PROBLEM DESCRIPTION → Reproduce every row below verbatim, keeping the same line breaks and order.
[Start]
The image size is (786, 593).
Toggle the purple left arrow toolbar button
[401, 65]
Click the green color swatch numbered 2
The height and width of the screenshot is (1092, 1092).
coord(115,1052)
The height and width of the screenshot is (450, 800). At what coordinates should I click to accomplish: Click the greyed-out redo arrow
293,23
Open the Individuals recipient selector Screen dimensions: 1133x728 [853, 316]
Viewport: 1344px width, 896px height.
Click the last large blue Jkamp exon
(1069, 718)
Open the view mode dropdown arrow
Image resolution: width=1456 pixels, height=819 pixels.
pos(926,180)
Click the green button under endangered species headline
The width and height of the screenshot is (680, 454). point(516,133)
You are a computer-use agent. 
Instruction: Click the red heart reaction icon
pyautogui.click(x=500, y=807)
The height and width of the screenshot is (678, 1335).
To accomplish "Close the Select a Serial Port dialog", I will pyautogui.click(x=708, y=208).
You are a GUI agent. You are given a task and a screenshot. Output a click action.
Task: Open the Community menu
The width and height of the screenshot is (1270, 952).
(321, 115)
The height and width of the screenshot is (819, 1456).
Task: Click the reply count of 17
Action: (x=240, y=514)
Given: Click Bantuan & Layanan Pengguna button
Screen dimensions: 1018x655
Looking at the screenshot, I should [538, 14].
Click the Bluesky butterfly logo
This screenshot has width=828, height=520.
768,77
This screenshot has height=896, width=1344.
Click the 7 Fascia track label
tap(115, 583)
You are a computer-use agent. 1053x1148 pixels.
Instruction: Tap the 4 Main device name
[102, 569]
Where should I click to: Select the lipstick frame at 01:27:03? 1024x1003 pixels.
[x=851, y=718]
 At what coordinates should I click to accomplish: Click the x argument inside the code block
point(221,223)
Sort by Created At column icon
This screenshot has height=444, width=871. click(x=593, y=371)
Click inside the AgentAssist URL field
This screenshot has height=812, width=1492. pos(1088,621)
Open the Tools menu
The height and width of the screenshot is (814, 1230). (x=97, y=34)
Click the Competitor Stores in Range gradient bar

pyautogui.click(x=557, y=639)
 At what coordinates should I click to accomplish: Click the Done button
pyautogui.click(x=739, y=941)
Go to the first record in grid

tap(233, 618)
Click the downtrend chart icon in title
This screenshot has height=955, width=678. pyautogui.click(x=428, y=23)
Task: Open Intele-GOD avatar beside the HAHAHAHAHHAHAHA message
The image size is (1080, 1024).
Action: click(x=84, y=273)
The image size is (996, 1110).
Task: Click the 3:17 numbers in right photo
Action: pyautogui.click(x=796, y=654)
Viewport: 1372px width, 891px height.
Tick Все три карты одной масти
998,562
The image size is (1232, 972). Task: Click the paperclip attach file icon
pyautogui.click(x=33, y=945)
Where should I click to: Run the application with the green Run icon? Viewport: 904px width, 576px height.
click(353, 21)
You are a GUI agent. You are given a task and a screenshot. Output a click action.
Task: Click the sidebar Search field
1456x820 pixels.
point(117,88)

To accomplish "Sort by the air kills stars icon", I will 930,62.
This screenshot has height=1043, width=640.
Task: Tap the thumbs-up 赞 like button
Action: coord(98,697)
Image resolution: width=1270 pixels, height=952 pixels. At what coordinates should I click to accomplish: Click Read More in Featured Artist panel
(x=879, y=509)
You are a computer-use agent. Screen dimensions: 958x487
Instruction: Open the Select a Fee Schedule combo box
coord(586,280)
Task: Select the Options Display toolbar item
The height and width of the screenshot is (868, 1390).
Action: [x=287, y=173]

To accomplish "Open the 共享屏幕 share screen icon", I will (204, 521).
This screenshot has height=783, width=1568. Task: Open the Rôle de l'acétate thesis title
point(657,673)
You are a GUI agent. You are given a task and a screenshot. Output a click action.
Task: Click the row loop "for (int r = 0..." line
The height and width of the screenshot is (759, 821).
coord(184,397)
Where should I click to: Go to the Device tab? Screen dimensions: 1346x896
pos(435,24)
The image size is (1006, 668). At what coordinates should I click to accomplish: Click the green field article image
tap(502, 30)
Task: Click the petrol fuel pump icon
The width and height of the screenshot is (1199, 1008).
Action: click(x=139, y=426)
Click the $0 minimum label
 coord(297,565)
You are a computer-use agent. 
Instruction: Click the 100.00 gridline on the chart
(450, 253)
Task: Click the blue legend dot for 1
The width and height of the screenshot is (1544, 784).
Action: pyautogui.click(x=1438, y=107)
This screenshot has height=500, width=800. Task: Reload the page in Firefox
[End]
RESULT BELOW →
The image size is (786, 593).
Toggle the purple left arrow toolbar button
[401, 65]
Click the green color swatch numbered 2
The height and width of the screenshot is (1092, 1092).
coord(115,1052)
The height and width of the screenshot is (450, 800). At what coordinates should I click to accomplish: Click the greyed-out redo arrow
293,23
Open the Individuals recipient selector Screen dimensions: 1133x728 [853, 316]
Viewport: 1344px width, 896px height.
Click the last large blue Jkamp exon
(1069, 718)
Open the view mode dropdown arrow
Image resolution: width=1456 pixels, height=819 pixels.
pos(926,180)
Click the green button under endangered species headline
The width and height of the screenshot is (680, 454). point(516,133)
You are a computer-use agent. 
Instruction: Click the red heart reaction icon
pyautogui.click(x=500, y=807)
The height and width of the screenshot is (678, 1335).
To accomplish "Close the Select a Serial Port dialog", I will pyautogui.click(x=708, y=208).
You are a GUI agent. You are given a task and a screenshot. Output a click action.
Task: Open the Community menu
The width and height of the screenshot is (1270, 952).
(321, 115)
The height and width of the screenshot is (819, 1456).
Task: Click the reply count of 17
Action: (x=240, y=514)
Given: Click Bantuan & Layanan Pengguna button
Screen dimensions: 1018x655
Looking at the screenshot, I should [538, 14].
Click the Bluesky butterfly logo
This screenshot has width=828, height=520.
768,77
This screenshot has height=896, width=1344.
Click the 7 Fascia track label
tap(115, 583)
You are a computer-use agent. 1053x1148 pixels.
Instruction: Tap the 4 Main device name
[102, 569]
Where should I click to: Select the lipstick frame at 01:27:03? 1024x1003 pixels.
[x=851, y=718]
 At what coordinates should I click to accomplish: Click the x argument inside the code block
point(221,223)
Sort by Created At column icon
This screenshot has height=444, width=871. click(x=593, y=371)
Click inside the AgentAssist URL field
This screenshot has height=812, width=1492. pos(1088,621)
Open the Tools menu
The height and width of the screenshot is (814, 1230). (x=97, y=34)
Click the Competitor Stores in Range gradient bar

pyautogui.click(x=557, y=639)
 At what coordinates should I click to accomplish: Click the Done button
pyautogui.click(x=739, y=941)
Go to the first record in grid

tap(233, 618)
Click the downtrend chart icon in title
This screenshot has height=955, width=678. pyautogui.click(x=428, y=23)
Task: Open Intele-GOD avatar beside the HAHAHAHAHHAHAHA message
The image size is (1080, 1024).
Action: click(x=84, y=273)
The image size is (996, 1110).
Task: Click the 3:17 numbers in right photo
Action: pyautogui.click(x=796, y=654)
Viewport: 1372px width, 891px height.
Tick Все три карты одной масти
998,562
The image size is (1232, 972). Task: Click the paperclip attach file icon
pyautogui.click(x=33, y=945)
Where should I click to: Run the application with the green Run icon? Viewport: 904px width, 576px height.
click(353, 21)
You are a GUI agent. You are given a task and a screenshot. Output a click action.
Task: Click the sidebar Search field
1456x820 pixels.
point(117,88)

To accomplish "Sort by the air kills stars icon", I will 930,62.
This screenshot has height=1043, width=640.
Task: Tap the thumbs-up 赞 like button
Action: coord(98,697)
Image resolution: width=1270 pixels, height=952 pixels. At what coordinates should I click to accomplish: Click Read More in Featured Artist panel
(x=879, y=509)
You are a computer-use agent. Screen dimensions: 958x487
Instruction: Open the Select a Fee Schedule combo box
coord(586,280)
Task: Select the Options Display toolbar item
The height and width of the screenshot is (868, 1390).
Action: [x=287, y=173]

To accomplish "Open the 共享屏幕 share screen icon", I will (204, 521).
This screenshot has height=783, width=1568. Task: Open the Rôle de l'acétate thesis title
point(657,673)
You are a GUI agent. You are given a task and a screenshot. Output a click action.
Task: Click the row loop "for (int r = 0..." line
The height and width of the screenshot is (759, 821).
coord(184,397)
Where should I click to: Go to the Device tab? Screen dimensions: 1346x896
pos(435,24)
The image size is (1006, 668). At what coordinates should I click to accomplish: Click the green field article image
tap(502, 30)
Task: Click the petrol fuel pump icon
The width and height of the screenshot is (1199, 1008).
Action: click(x=139, y=426)
Click the $0 minimum label
 coord(297,565)
You are a computer-use agent. 
Instruction: Click the 100.00 gridline on the chart
(450, 253)
Task: Click the blue legend dot for 1
The width and height of the screenshot is (1544, 784).
Action: pyautogui.click(x=1438, y=107)
This screenshot has height=500, width=800. Task: Reload the page in Firefox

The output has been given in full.